About this task
Copy the text on glutamate transporter modeling from "A comparative analysis" up to and including "et al., 2002).", substituting "spatial compartments" for every occurrence of "space compartments".

Study text

-- -- --

A comparative analysis of transporter efficiency revealed that volume populating transporters (continuum approach) was found to be 50 % less efficient compared to the surface populated case (stochastic approach), for the baseline configuration, G. This was because the volume population of transporters in space compartments made them less concentrated and hence, less efficient, i.e., uptake rate decreased. The results suggested that by reducing the size of the space compartments, the continuum model would better approximate the surface populated stochastic model as also noted by others (Stiles & Bartol, 2001; Franks et al., 2002).

4.4 Limitations

As cited, glial configurations and diffusion very close to synapses (∼1 μm) are not well understood, particularly for synapses that support gradients between the cleft and the ECS. Hence, the glial configurations considered should be viewed as being only ‘equivalent’ in that they provide the same resistance to the flow of neurotransmitter observed in vivo. Secondly, the example case synapse considered only one neurotransmitter and stimulation of several of its receptors. Finally, it is noted that the iterative process proposed could be used to determine alternate glial configurations with different XAG and xc- densities to satisfy all constraints simultaneously, for changes to any of the assumptions made in this study. For instance, steady state mGluR2/3 occupancy in the cortico-accumbens synapse was assumed to be 85 %. If a different value is to be tested, the iterative methodology proposed could be used to determine appropriate parameter estimates for the configuration.

Future studies could also examine the effect of synaptic plasticity including potentiation and depression of release probability during trains of action potentials. This would be relevant to modeling addiction related neuropathology since the ability to either potentiate or depotentiate synapses in attenuated at accumbens glutamatergic synapses after withdrawal from cocaine (Martin, Chen, Hopf, Bowers, & Bonci, 2006; Moussawi et al., 2009). The model could also incorporate other neurotransmitters such as dopamine and GABA that might additionally modulate the homeostatic mechanisms. Indeed, both dopamine and GABA transmission are altered followed chronic cocaine administration (Xi et al., 2003; Volkow et al., 2006), and modeling their influences on excitatory transmission should reveal a more complete portrait of cocaine-induced neuropathologies (Sun, Milovanovic, Zhao, & Wolf, 2008).

-- -- --

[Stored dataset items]
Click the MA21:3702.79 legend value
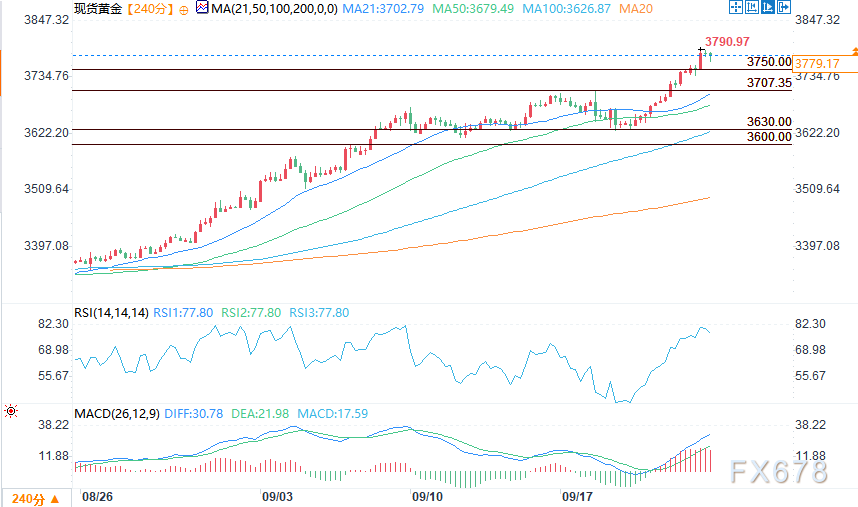Viewport: 858px width, 507px height. coord(367,9)
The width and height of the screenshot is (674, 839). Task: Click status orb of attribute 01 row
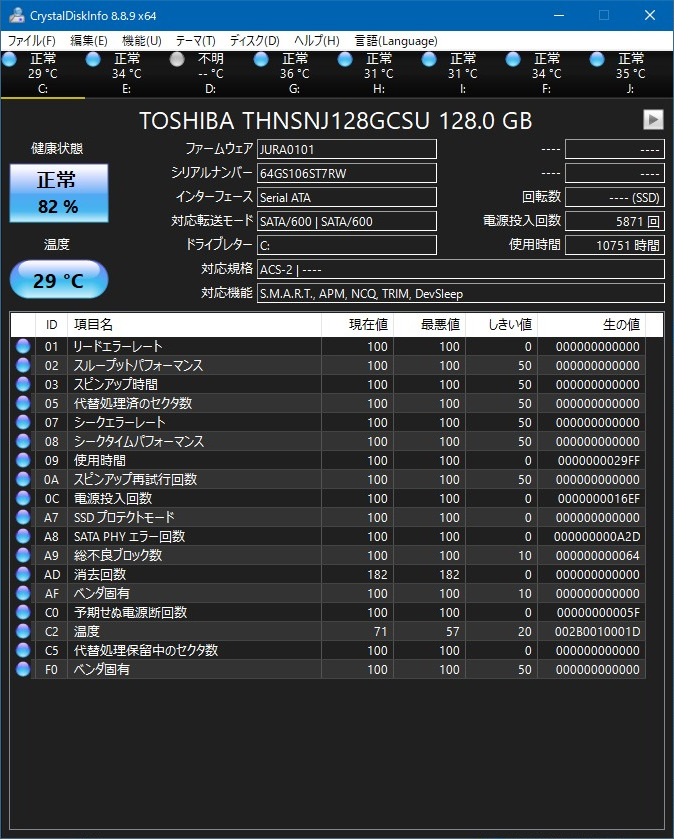point(23,346)
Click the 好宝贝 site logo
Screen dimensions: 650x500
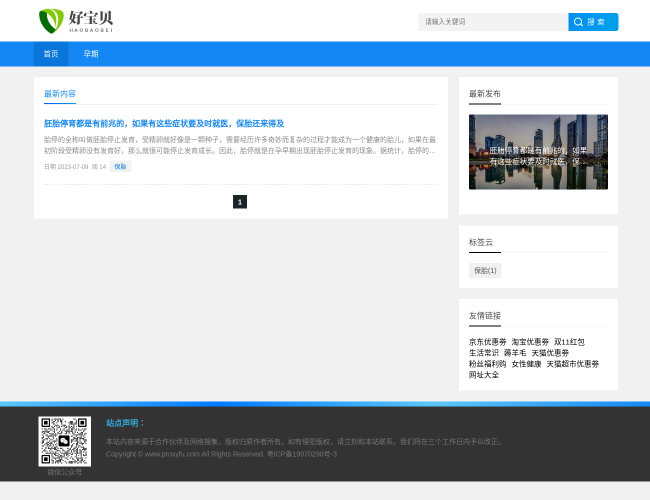coord(76,21)
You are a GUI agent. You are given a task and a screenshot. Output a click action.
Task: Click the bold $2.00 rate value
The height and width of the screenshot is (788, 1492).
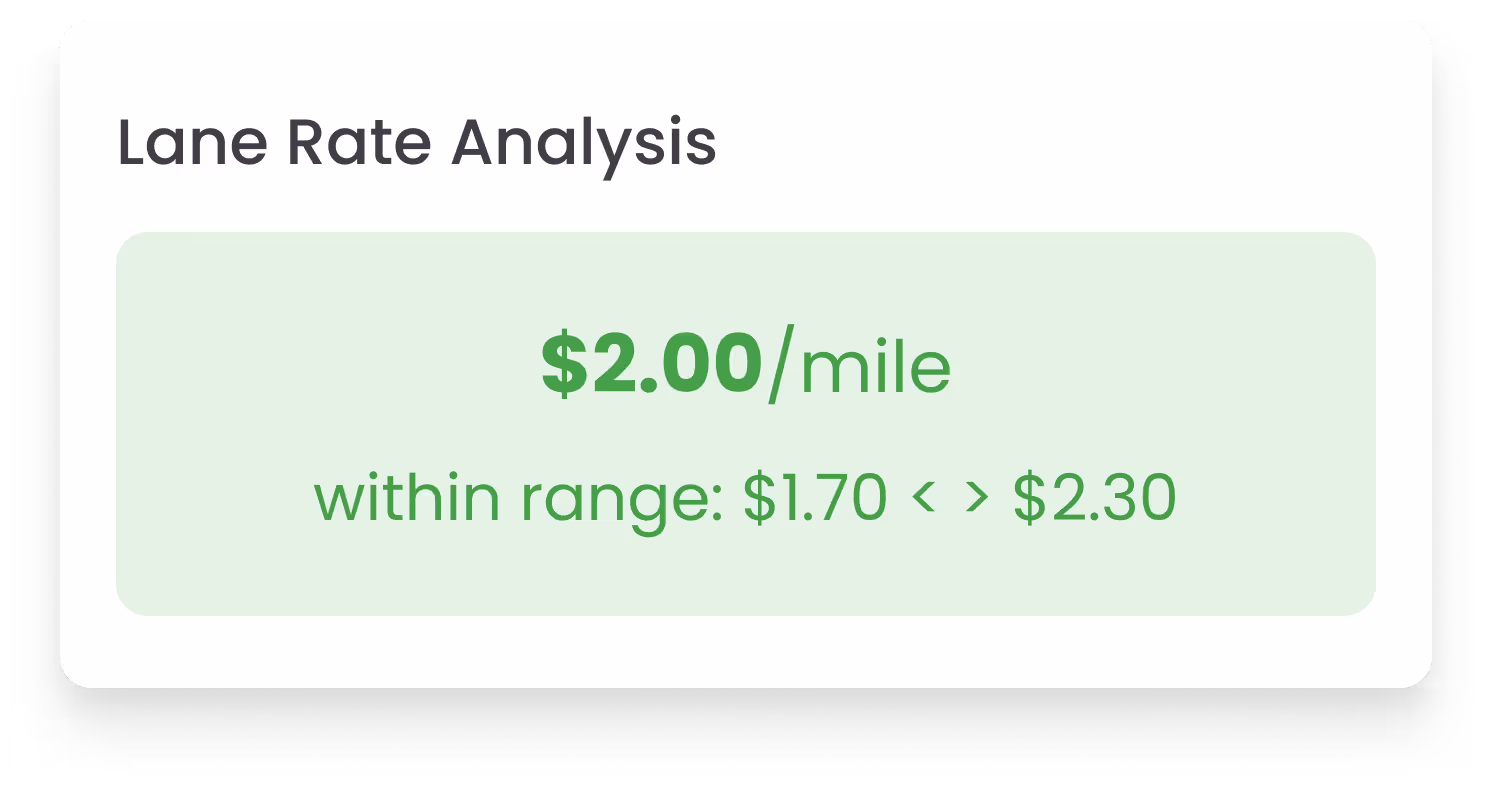[x=652, y=366]
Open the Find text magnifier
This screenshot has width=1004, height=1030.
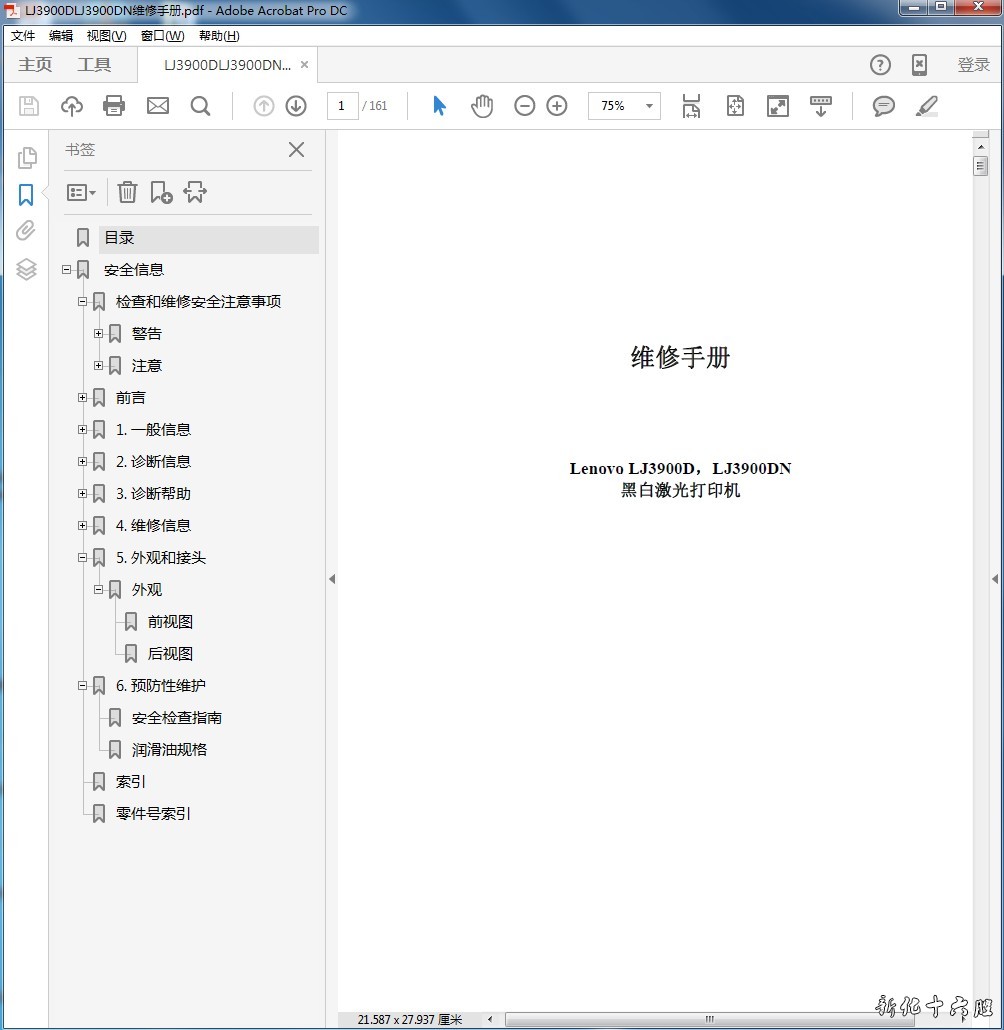[201, 106]

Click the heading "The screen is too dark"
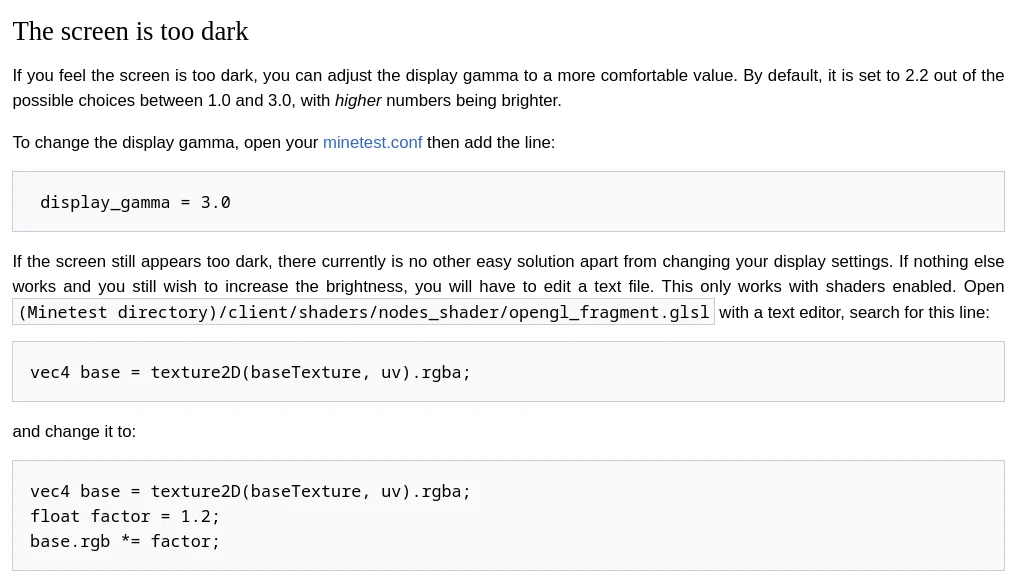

-- -- --

Written reply
A comparative analysis of transporter efficiency revealed that volume populating transporters (continuum approach) was found to be 50 % less efficient compared to the surface populated case (stochastic approach), for the baseline configuration, G. This was because the volume population of transporters in spatial compartments made them less concentrated and hence, less efficient, i.e., uptake rate decreased. The results suggested that by reducing the size of the spatial compartments, the continuum model would better approximate the surface populated stochastic model as also noted by others (Stiles & Bartol, 2001; Franks et al., 2002).